• What this task involves: Extract from the entries below, exactly as given, only the lines from the line containing "Given: Click the PDF" to the line containing "Click the Dátum", both lines included.
____________________
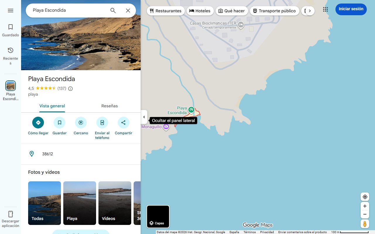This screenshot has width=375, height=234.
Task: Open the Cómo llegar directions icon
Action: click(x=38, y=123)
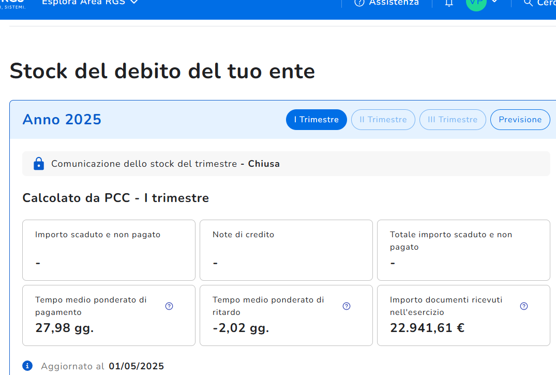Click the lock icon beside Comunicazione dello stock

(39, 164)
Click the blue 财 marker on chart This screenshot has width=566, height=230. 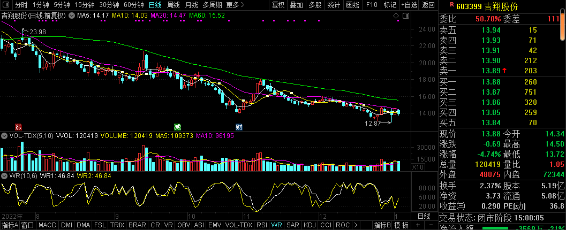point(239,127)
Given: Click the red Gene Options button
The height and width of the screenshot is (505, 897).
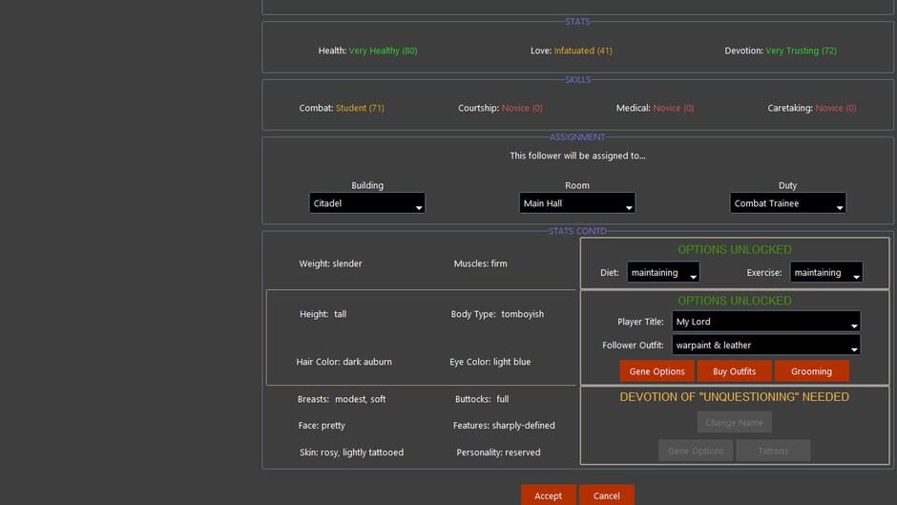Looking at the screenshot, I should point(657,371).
____________________
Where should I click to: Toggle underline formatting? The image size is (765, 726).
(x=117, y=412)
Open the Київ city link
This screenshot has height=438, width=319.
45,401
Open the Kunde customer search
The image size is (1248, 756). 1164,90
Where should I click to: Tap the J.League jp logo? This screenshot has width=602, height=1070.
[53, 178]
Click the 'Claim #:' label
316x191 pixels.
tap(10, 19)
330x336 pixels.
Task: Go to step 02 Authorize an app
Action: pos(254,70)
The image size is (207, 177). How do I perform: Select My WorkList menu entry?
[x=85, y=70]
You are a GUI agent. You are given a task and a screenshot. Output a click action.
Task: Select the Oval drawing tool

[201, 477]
____________________
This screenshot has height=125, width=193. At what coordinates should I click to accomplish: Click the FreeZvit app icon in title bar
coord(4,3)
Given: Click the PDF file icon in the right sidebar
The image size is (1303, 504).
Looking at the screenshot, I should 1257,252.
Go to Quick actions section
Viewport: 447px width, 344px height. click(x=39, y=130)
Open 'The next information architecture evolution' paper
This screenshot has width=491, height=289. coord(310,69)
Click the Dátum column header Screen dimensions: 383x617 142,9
____________________
• Solution:
Given: Click the PDF file icon in the right sidebar
The image size is (1303, 504).
Looking at the screenshot, I should 1257,252.
Go to Quick actions section
Viewport: 447px width, 344px height. click(x=39, y=130)
Open 'The next information architecture evolution' paper
This screenshot has width=491, height=289. coord(310,69)
Click the Dátum column header Screen dimensions: 383x617 142,9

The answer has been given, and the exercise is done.